My Imaginary Illness

How Patients Think

At age twenty-one, Chloë Atkins began suffering from a mysterious illness, the symptoms of which rapidly worsened. Paralyzed for months at a time, she frequently required intubation and life support. She eventually became quadriplegic, dependent both on a wheelchair and on health professionals who refused to believe there was anything physically wrong with her. When test after test returned inconclusive results, Atkins's doctors pronounced her symptoms psychosomatic. Atkins was told not only that she was going to die but also that this was her own fault; they concluded she was so emotionally deranged that she was willing her own death.

My Imaginary Illness is the compelling story of Atkins's decades-long battle with a disease deemed imaginary, her frustration with a succession of doctors and diagnoses, her immersion in the world of psychotherapy, and her excruciating physical and emotional journey back to wellness.
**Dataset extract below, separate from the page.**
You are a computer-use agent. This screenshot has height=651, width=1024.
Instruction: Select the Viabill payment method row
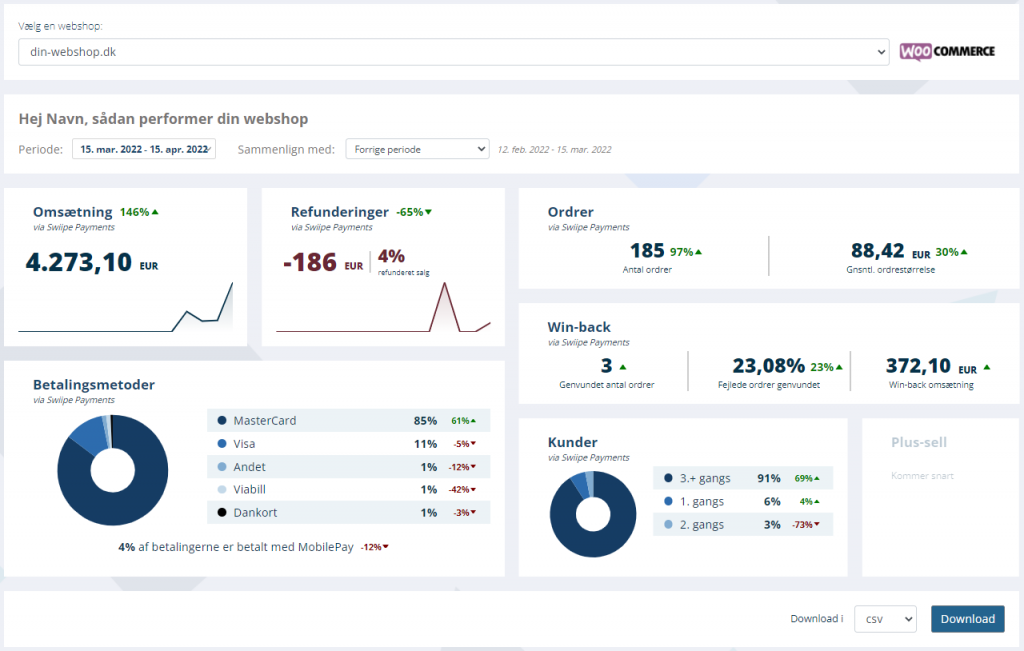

As both a political theorist and patient, Atkins provides a narrative critique of contemporary medicine and its problematic handling of uncertainty and of symptoms that are not easily diagnosed or known. She convincingly illustrates that medicine's belief in evidence-based practice does not mean that individual doctors are capable of objectivity, nor that the presence of biomedical ethics invokes ethical practices in hospitals and clinics.

A foreword by Bonnie Blair O'Connor, who teaches medical students how to listen to patients, and a clinical commentary by Dr. Brian David Hodges, a professor of psychiatry, enrich the book's narrative with practical guidance for medical practitioners and patients alike.